Cruise recalled how Mission: Impossible – Dead Reckoning Part One was shot in Venice and Rome “in full COVID. “It was very important to do that to show everyone that the pandemic was not going to kill cinema,” he said. “I have to thank everyone, with our very strict safety protocols and the help of this country, together we did something extraordinary.”
Looking down from the Spanish Steps, Cruise recalled a scene the film shot in this iconic landmark.
“We turned this wonderful square, for a day, into an open-air set when we shot here and it was fantastic,” he said. “We did it by closing it off to the public, and I admit it’s one of those things that I regularly ask studios for.”
He continued, “I love doing these things and organizing them. I love to travel not only to promote my films, but also, above all, to make them, because this allows me to promote and teach my know-how, and in doing so help the whole industry, all over the world, to grow. That’s why when I take films to different countries, I review them in that language and try to see the best of their filmmaking at that time in their theaters.”
Nearly 61 years old, Cruise has not lost his childlike smile, or, he admits, his youthful ambition. “Ever since I was a child I used to look at the tallest buildings, the skyscrapers, and imagine how to climb them, or even better, how to get down from the top to the ground. Without using ladders, of course, but also without losing my life,” he added. “I think it’s that childhood dream that always pushes me further and makes me face these challenges myself.”
Cruise’s race through downtown Rome, in a vintage yellow Fiat 500, in the first Mission: Impossible is already part of the collective cinematic imagination.

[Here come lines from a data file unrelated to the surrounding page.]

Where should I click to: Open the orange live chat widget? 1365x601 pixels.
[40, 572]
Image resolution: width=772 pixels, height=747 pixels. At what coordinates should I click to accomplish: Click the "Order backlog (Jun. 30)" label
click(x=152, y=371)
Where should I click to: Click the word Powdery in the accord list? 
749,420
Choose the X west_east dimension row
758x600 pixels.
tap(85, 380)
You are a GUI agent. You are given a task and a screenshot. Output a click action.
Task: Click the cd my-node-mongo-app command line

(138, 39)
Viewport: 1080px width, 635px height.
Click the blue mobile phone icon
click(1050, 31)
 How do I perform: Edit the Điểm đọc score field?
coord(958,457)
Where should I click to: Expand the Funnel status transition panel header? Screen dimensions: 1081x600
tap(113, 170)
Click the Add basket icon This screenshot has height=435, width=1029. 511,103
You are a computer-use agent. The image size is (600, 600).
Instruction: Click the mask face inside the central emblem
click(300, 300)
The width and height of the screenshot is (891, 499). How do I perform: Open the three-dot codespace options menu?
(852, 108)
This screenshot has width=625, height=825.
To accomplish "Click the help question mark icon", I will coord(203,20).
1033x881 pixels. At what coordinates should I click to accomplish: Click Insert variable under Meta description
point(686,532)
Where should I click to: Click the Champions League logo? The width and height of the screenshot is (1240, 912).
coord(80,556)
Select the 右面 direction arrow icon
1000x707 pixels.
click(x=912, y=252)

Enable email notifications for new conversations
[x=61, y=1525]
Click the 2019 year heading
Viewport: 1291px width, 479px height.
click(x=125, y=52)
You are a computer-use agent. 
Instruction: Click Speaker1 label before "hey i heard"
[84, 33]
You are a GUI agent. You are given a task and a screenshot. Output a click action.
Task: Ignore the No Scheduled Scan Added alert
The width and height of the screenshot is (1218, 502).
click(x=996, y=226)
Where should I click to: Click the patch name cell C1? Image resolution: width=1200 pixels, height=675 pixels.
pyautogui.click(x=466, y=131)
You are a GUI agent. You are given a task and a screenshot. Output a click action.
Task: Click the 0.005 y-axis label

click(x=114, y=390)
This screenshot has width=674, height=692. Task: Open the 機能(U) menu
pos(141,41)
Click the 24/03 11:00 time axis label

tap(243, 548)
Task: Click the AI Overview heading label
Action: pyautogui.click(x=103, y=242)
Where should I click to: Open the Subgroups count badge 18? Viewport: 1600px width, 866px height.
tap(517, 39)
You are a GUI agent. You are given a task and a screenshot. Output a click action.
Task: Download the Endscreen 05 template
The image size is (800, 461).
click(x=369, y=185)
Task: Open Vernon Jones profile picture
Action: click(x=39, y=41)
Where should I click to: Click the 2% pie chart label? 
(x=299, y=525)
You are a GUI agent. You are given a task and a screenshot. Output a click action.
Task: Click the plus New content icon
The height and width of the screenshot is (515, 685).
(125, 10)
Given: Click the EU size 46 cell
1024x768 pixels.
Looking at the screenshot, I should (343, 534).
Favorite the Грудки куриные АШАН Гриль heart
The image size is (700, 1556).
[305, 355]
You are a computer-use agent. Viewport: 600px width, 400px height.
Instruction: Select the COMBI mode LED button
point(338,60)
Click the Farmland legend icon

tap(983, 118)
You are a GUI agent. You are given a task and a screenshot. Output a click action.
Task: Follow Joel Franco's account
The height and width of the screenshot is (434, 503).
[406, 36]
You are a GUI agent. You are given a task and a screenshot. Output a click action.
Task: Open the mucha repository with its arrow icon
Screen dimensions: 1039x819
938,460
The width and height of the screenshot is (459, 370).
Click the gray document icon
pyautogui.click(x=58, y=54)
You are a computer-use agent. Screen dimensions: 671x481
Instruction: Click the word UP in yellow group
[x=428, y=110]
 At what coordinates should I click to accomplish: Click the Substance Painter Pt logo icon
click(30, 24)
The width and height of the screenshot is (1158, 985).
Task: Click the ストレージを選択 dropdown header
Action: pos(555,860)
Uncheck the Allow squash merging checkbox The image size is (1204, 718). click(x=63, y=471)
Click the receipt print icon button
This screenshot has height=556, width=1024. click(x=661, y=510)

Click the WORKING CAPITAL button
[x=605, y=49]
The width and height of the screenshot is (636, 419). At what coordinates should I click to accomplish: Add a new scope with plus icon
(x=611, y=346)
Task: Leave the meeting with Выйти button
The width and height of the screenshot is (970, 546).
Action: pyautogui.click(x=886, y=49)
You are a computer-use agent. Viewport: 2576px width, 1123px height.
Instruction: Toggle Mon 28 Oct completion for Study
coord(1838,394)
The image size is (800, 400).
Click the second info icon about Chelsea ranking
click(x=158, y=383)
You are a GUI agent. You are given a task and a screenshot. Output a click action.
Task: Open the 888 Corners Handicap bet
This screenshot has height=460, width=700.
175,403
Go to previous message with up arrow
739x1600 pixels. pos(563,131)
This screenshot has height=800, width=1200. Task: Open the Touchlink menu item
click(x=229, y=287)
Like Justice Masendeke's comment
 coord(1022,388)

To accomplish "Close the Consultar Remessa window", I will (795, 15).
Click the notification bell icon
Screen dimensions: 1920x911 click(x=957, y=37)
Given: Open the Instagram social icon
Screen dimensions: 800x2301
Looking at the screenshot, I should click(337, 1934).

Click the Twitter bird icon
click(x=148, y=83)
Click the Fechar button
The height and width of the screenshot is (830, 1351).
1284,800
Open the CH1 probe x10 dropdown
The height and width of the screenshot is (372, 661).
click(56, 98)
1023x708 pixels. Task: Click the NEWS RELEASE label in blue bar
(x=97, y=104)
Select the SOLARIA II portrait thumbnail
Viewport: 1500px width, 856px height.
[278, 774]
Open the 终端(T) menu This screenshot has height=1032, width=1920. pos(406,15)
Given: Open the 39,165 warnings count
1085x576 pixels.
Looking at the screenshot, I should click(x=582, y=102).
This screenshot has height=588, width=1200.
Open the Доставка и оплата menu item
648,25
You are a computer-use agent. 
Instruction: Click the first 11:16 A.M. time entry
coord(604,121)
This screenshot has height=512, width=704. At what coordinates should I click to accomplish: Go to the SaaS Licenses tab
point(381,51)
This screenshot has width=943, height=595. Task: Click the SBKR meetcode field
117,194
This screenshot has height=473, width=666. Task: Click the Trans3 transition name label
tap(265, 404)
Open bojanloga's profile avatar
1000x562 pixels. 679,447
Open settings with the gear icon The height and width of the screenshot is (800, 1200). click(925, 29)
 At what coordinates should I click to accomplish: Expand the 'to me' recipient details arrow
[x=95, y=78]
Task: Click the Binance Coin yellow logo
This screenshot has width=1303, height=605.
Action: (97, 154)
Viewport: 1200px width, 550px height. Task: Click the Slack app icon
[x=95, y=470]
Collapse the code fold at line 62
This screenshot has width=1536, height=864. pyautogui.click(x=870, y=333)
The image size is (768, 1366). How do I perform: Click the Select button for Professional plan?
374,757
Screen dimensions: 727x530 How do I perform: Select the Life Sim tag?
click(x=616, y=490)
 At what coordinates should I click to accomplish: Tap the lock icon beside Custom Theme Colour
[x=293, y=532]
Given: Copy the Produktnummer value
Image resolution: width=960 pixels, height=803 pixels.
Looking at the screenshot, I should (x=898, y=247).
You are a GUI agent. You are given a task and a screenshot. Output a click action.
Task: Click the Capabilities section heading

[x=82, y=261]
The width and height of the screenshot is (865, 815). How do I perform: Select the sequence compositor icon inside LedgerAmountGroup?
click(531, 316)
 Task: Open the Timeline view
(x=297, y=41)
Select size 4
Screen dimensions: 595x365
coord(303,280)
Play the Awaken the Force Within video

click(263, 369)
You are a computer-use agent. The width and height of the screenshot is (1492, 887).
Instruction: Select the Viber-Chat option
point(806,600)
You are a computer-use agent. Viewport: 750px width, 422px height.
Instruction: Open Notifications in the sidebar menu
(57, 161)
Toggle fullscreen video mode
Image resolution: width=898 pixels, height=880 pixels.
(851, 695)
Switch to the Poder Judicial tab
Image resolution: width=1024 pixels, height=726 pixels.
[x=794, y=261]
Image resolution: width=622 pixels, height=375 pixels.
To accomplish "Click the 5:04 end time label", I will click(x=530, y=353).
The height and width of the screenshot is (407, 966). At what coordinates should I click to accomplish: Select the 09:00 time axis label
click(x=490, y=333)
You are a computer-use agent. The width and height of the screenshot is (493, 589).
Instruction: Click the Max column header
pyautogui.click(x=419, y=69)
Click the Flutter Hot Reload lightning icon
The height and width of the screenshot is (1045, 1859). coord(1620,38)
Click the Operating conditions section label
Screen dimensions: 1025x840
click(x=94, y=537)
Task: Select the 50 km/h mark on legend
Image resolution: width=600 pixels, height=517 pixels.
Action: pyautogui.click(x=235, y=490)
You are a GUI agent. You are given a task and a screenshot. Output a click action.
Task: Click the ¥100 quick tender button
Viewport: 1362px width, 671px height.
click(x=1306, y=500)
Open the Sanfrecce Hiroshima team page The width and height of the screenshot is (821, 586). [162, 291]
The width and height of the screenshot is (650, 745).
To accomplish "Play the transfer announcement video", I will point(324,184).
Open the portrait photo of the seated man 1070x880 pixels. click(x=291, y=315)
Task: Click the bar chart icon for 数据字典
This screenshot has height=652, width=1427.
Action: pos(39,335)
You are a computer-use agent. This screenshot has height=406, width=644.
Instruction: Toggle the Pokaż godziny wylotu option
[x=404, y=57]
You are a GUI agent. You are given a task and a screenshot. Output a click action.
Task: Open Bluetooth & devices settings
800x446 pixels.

The mad dash between Rione Monti, Via dei Serpenti lapping Colle Oppio, through the streets around Santa Maria Maggiore before taking the less conventional descent down the Trinità dei Monti staircase, skidding to a halt at the bottom of the Spanish Steps. “I love Rome, it’s a wonderful city. I’m completely crazy about it and it’s been great to work here,” he said. “I thank you for welcoming me and how well it has allowed us to work.”